How do you practice self-care when you’re on the road?
I lay on my stomach and eat some pound cake. All of it feels unnatural, like you’re hurling your body somewhere: I hurl my body to St. Louis and then I’m in St. Louis and then I have to hurl it to their Global Gym. You just shove yourself there. I’m never the person that’s like, “Let’s get this day started. Let’s bite into the day!” I just make a couple of good things happen. And the rest of the time I’m just in bed, feeding, just trying to eat macaroni and cheese with a coffee filter because I can’t find a fork in the room. That’s my self-care regime.
Have you also seen a change in what women are comfortable talking about between when you started and now? Do you feel that we’ve made good progress in terms of representation of more women, including women of color, and queer voices, in comedy?
It’s absolutely more diverse. When I started, there was usually just one woman on a show—and there are still some shows like that—and people would say to you, “We just had a woman on; we can’t put another woman on.” Now, that doesn’t happen as much.
How do you balance doing jokes about your family and partners and maintaining your relationships with them?
Most of the time people don’t get mad at me. My mom likes to be in my act; she gets upset if she’s not. She’s always like, “Where was I?” There was one boyfriend I had that was really shy and I talked about his mom because his mom was a lunatic and so I would tell stories about her sometimes, and whenever I told a story about her, my ex would just take this quiet man walk around the block whenever I was doing this story about his mom. He was like, “I can’t…” and then he just left. And I always felt a little bad for his solo man walk that he had to take. “What’s wrong with me that I have to tell this story? This poor guy, it makes him so uncomfortable.” But then it’s like, that’s what we do. And if I’m forced to deal with her, then that’s a tale or two. But most of them are pretty cool about it. My boyfriend now is threatening to do standup. He’s not really going to do it but he thinks it’s funny to say that he’s got five minutes locked and loaded. He just told me that because he’s coming with me to JFL42: “I’m ready, just let me know what they need.” And I’m like, “They need none of you.” We have that conversation every day. Seriously: “I’ve got five golden minutes.”
In the show you’re touring now, was there any material that really challenged you or that you were scared to write about?
No. I can’t pat myself on the back for my bravery. I just talk about my dumb life. I don’t think changing the game for anyone. I just try to write about whatever I think is funny, but there’s nothing that I’ve done where I’m like, “The world’s not ready.” The world’s perfectly ready.
What are your inspirations for your tour outfits? What do you need to wear to feel good onstage?
I wear an aggressive amount of black. In LA, they can always tell you’re from New York, but black’s just easy.

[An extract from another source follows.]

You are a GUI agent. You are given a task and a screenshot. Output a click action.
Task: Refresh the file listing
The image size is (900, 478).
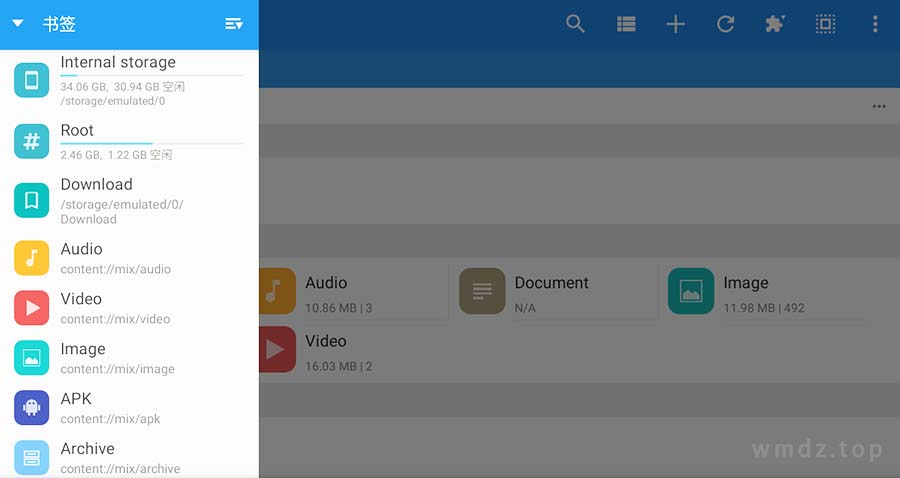[726, 24]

It’s easier than taking a risk—just throw on some black smock. I wear dresses a lot on stage; I also wear jeans and blazers. Keith Robinson always tells me I dress like a district attorney. I try to keep it not too distracting. There are some dresses that just don’t have the right look for stand-up, like some gentle peasant dress. You’re not going to feel right onstage in a sundress. Whenever I’m shopping, I always have to think, “Could I wear that onstage or would I feel foolish?” Like I can’t do that new blousy pirate wear. I don’t want to look like a whimsical pirate with that new sleeve thing that’s going on. I couldn’t do that on stage. I’d just feel like everybody was staring at a pirate and not listening to me.